Increasing numbers of migrant children worldwide grow up with fragmentary and revocable legal statuses that perpetuate their liminal legality as socially present yet legally non-existent. The ways in which legal liminality produces children that are “de-facto stateless” (Bhabha 2011), “impossible subjects” (Allerton 2017) or “out of place” (Constable 2014) have been explored mainly at the national scale, mostly in migration regimes that are closer to the liberal end of the spectrum. Despite the increasing downscaling of migration policies to the urban grey zones of migrants’ control and care, less attention has been paid to the role of urban legacies and actors in shaping current encounters between migrant children, borders and the state. Grounded on 94 in-depth interviews with local agents and surveys of municipal policies and NGO reports in two major cities in ethno-national Israel, I examine the emergence of two distinctive modes of urban governance of legally liminal children: centralized–segregated in Tel-Aviv, and particularistic–integrative in Jerusalem.

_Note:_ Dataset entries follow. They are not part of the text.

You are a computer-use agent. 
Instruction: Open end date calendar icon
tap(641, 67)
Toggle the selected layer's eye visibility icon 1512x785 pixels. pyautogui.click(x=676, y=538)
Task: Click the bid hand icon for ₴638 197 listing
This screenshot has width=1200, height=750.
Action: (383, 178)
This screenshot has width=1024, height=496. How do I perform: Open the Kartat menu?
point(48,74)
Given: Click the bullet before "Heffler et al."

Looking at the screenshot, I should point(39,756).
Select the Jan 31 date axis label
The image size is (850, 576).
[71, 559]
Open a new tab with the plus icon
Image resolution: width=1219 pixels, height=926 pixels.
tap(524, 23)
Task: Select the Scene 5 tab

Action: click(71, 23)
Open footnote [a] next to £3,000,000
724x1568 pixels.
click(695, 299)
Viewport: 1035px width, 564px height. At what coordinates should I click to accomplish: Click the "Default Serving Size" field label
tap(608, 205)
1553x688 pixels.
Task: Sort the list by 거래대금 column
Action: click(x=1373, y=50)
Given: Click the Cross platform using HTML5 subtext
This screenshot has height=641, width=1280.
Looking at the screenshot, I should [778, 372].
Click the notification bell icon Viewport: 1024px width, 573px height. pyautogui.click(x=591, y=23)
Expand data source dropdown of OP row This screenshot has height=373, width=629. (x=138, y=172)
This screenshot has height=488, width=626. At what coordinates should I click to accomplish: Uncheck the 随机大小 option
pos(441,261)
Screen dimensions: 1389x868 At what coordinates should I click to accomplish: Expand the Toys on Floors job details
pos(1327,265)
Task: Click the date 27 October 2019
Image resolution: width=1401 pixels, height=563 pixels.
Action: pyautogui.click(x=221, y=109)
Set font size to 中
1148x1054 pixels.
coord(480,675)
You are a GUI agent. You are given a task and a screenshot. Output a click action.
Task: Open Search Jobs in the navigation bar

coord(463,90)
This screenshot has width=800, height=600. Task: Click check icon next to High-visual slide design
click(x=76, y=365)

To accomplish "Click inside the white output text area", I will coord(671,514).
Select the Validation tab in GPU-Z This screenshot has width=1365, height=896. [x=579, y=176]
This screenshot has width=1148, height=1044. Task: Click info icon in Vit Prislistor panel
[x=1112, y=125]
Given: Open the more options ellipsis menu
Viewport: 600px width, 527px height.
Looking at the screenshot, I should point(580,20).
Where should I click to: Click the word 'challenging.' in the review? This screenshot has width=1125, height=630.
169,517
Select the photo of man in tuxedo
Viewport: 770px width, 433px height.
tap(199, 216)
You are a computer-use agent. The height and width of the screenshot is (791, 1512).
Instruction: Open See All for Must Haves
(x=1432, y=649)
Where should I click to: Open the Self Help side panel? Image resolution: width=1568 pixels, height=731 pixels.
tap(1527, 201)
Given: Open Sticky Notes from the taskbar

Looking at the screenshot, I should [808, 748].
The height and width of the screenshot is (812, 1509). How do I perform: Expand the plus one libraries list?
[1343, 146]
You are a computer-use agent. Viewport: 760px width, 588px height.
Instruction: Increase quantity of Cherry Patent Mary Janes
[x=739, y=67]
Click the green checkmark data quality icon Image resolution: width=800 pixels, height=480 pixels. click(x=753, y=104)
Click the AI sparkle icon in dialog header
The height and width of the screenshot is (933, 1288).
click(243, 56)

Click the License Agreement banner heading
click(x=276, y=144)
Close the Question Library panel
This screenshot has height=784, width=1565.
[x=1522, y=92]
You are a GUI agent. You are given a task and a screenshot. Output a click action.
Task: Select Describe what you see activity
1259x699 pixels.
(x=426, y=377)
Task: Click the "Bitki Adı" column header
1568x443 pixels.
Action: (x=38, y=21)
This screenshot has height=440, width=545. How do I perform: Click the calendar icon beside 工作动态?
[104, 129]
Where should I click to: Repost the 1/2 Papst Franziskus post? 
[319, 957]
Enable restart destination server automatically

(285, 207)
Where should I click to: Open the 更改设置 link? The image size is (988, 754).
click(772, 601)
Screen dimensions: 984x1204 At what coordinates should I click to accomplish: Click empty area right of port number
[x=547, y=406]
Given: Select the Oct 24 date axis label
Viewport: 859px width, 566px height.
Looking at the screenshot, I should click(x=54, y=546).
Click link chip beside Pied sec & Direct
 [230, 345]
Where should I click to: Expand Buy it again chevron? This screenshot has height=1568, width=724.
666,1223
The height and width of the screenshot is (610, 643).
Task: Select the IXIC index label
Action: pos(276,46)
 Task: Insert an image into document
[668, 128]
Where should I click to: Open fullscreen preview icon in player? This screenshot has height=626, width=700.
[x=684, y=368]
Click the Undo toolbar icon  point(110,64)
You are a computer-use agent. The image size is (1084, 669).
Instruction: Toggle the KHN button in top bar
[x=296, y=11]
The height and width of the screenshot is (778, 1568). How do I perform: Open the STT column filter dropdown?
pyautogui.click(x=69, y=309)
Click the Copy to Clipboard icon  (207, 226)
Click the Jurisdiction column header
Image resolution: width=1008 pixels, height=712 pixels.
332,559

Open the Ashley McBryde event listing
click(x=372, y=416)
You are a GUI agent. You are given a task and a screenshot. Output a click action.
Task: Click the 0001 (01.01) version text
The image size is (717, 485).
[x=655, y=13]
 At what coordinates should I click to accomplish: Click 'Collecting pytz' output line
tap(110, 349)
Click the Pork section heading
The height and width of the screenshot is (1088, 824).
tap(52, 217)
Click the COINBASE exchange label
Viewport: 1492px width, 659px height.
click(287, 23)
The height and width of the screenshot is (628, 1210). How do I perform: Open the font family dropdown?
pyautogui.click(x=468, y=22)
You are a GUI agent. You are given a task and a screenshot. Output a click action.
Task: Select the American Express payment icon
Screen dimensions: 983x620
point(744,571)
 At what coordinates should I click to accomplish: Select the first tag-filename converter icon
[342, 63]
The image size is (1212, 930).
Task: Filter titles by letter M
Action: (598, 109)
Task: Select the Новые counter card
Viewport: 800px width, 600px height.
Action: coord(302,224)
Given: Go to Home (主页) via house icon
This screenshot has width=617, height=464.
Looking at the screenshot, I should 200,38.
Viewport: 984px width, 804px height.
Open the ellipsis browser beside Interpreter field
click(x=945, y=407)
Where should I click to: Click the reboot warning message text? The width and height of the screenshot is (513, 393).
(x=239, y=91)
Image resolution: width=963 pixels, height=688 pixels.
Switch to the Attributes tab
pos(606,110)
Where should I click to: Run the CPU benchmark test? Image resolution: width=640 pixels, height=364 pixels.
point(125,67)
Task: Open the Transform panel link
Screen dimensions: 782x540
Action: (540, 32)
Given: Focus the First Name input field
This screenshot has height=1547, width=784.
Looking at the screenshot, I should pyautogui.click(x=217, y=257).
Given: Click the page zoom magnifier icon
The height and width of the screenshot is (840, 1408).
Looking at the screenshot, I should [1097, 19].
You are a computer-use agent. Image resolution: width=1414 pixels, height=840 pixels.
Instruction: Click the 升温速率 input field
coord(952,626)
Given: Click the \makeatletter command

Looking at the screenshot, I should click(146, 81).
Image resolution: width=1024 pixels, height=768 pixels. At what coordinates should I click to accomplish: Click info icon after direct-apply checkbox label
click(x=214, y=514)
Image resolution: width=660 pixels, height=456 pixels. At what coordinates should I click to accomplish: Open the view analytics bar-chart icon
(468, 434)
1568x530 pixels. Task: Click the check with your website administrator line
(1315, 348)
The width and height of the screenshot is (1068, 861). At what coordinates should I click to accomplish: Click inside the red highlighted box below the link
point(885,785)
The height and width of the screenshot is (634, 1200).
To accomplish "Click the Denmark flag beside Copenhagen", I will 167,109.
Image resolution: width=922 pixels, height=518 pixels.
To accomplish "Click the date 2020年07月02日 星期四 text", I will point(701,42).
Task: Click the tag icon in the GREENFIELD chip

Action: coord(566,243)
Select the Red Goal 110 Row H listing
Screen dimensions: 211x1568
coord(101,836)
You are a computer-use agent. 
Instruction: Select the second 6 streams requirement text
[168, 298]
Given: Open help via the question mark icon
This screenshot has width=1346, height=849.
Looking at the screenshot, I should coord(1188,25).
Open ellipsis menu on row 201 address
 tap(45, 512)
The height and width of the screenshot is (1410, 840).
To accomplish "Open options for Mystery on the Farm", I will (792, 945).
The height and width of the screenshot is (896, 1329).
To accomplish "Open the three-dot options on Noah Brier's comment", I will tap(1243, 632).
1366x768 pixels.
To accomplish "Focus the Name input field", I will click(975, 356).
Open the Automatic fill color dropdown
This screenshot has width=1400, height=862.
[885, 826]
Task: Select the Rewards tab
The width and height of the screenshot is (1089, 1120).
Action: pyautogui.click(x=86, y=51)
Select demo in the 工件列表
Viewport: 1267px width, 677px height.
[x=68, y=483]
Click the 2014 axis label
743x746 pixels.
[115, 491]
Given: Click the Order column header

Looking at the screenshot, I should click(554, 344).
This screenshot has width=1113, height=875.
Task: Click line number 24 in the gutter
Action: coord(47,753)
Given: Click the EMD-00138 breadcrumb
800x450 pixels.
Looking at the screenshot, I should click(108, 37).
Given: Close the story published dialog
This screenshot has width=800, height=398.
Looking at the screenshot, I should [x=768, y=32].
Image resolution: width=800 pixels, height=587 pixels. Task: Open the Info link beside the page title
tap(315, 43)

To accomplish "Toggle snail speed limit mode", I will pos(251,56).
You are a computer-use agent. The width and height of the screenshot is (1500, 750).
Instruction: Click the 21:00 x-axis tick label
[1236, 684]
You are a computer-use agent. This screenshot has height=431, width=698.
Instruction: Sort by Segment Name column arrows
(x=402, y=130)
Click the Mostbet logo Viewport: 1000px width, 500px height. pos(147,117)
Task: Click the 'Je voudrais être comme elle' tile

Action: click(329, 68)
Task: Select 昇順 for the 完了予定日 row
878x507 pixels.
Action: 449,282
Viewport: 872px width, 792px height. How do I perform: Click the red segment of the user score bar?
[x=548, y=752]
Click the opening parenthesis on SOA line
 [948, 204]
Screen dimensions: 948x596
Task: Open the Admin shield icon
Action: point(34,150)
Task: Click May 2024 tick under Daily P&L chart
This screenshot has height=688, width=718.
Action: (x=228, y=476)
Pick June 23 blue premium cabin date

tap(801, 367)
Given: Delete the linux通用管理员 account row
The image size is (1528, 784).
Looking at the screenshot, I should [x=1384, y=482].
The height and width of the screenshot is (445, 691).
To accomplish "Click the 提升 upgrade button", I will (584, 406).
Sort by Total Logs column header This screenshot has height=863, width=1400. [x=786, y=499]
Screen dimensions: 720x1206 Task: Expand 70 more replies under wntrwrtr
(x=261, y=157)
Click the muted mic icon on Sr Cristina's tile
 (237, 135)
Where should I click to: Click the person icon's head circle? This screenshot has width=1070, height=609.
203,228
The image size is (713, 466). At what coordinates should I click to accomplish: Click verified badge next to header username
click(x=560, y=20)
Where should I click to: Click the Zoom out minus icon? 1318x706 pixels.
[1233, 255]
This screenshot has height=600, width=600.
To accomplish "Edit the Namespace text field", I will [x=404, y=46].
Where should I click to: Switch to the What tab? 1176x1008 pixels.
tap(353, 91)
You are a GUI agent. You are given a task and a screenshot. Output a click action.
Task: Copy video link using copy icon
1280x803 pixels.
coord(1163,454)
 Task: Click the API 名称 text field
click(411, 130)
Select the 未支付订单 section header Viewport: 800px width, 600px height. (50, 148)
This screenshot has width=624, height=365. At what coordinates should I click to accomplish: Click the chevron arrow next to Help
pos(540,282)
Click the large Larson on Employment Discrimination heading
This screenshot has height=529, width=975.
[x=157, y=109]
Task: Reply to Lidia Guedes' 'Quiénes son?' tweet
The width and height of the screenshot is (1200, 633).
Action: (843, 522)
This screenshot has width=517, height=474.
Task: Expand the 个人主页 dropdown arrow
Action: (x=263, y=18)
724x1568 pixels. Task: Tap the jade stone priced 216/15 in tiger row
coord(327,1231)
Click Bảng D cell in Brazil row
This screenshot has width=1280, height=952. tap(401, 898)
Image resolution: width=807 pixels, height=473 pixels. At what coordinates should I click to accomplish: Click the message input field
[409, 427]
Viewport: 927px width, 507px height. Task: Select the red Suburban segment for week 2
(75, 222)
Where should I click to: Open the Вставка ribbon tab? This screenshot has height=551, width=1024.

Drawing on an inter-city comparison, I argue that inter-city differences are the combined result of uneven neoliberal processes of policy rescaling as well as of the modes whereby local actors harness local institutional landscapes and historical legacies of sense-making of “otherness” while negotiating similar national restrictive migration policies. Integrating critical scholarship on uneven urban rescaling, attentive to structures of social provision, and local actors’ sense making, I foreground the centrality of cities in forging liminal legality as a multidimensional space where policies, institutional contexts, and agency work together in emplacing migrant children suspended between legal categories, as urban subjects.
About the Speaker
Adriana Kemp is professor of sociology and Chair of the School of Social and Policy Studies at Tel-Aviv University. Her research interests focus on two main areas: intersections between labor and forced migration, citizenship and civil society and scholarship on the re-scaling of politics and urban governance. She has published on these topics in journals like Social Problems, International Migration Review, Gender and Society, Political Geography, IJURR, Law and Society Review, Ethnic and Racial Studies, Urban Studies, and Gender, Work and Organization, among others. She is the author of more than twenty refereed book chapters, the co-editor of two collective volumes and the co-author of a book on Migrants and Workers: the political economy of labor migration in Israel. She has recently completed a 3 year research titled “Do papers matter? (funded by the Israeli National Science Foundation) dealing with the ways in which legal liminality intersects with migration policies that produce de-facto stateless children; the moral economy of frontline actors implementing those policies; and the legal consciousness, emotional matrixes and future making projections of migrant and refugee children and youth situated in precarious socio-legal status.